After Uber B.V. receives the fare, 80% of it goes to Rasier Operations B.V., which sends it over to the Uber Driver. Then it is a driver’s responsibility to take care of the taxes on his or her earning as well as the vehicle costs. If we compare Uber’s one ride income to that of the driver’s, we can clearly see that the model brings more profit to Uber rather than a driver.
This complicated equation turned many former Uber drivers against the company, leading to numerous protests around the world. Following the ‘black cab’ event, more than 100 Uber drivers participated in a go-slow protest in London and demanded mayor Sadiq Khan to push the American company to increase the minimum wage. Prior to this event, Uber lost the right to classify its workers as self-employed in a court case brought by two former Uber drivers. Even then, the company refused to apply the ruling to all its workers, but rather only to the ones who brought the case. Nonetheless, the tribunal’s decision may lead to drastic changes in Uber’s tax system.
Lesson #5: Try to be good, but don’t
To deal with the situation, Uber introduced the ‘180 days of change’ program in June 2017 to solve the issue of drivers’ rights. The program already includes new benefits for drivers such as tipping, driver injury insurance, etc. and declares to continue to contribute to better relations with its drivers.

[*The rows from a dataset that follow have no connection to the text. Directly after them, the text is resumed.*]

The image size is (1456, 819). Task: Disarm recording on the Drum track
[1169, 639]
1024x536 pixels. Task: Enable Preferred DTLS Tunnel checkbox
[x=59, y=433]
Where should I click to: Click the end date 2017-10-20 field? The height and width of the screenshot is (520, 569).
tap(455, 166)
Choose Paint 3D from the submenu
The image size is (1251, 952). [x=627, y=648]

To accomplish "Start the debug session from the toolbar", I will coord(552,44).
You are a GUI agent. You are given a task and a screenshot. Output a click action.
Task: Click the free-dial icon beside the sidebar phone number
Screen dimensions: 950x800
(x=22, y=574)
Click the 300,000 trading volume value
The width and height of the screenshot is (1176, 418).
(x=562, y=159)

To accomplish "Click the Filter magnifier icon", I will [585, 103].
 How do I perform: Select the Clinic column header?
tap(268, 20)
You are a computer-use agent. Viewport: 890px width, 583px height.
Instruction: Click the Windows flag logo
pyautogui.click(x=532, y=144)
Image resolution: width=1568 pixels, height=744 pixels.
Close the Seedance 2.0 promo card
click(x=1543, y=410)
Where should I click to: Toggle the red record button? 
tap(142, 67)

Even though the program’s changes are clear and on point, Uber doesn’t stop there. These modifications come at the cost of riders since fares are increasing as well. Meanwhile, Uber’s marketing team is at its best, creating new solutions and psychological tricks to make both drivers and users click the button. For example, the company now sends encouraging messages to make more rides for drivers as well as new ride deals and price-cut codes for users. Such tricks can influence the users’ demands and drivers’ working hours, pushing them to work more towards the ultimate service of Uber’s corporate growth.
Because the more we all click, the better… at least for Uber.